TASK REQUIREMENTS
Which lines of the entries hold the string "dropdown"? Copy each one.

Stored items
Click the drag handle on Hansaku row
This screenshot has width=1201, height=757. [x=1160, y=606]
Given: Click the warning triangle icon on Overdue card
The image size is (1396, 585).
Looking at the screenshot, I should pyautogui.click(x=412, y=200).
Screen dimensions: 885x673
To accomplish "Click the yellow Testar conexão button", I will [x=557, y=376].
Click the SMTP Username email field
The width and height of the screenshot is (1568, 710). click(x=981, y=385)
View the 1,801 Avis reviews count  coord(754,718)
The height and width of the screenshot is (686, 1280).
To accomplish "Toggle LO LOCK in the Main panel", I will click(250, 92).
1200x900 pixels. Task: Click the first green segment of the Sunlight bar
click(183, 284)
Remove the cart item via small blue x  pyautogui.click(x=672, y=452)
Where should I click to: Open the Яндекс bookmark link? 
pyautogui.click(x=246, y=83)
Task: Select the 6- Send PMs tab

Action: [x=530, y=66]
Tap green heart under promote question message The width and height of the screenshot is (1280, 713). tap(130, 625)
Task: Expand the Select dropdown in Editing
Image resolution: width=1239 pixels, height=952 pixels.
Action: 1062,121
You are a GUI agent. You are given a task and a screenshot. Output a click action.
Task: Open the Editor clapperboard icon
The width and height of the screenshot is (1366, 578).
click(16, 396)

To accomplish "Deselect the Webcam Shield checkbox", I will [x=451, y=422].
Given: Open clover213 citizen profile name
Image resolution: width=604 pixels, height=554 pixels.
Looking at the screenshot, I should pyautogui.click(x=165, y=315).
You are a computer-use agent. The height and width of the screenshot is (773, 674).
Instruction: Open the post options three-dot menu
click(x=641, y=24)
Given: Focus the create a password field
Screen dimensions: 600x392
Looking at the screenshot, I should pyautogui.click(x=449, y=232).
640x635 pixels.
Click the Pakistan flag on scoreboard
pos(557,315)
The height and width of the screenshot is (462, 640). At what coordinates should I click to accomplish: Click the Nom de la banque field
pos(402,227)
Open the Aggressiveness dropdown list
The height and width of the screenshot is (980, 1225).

OUTPUT OF THE EXERCISE
Task: Expand the Select dropdown in Editing
Open the Aggressiveness dropdown list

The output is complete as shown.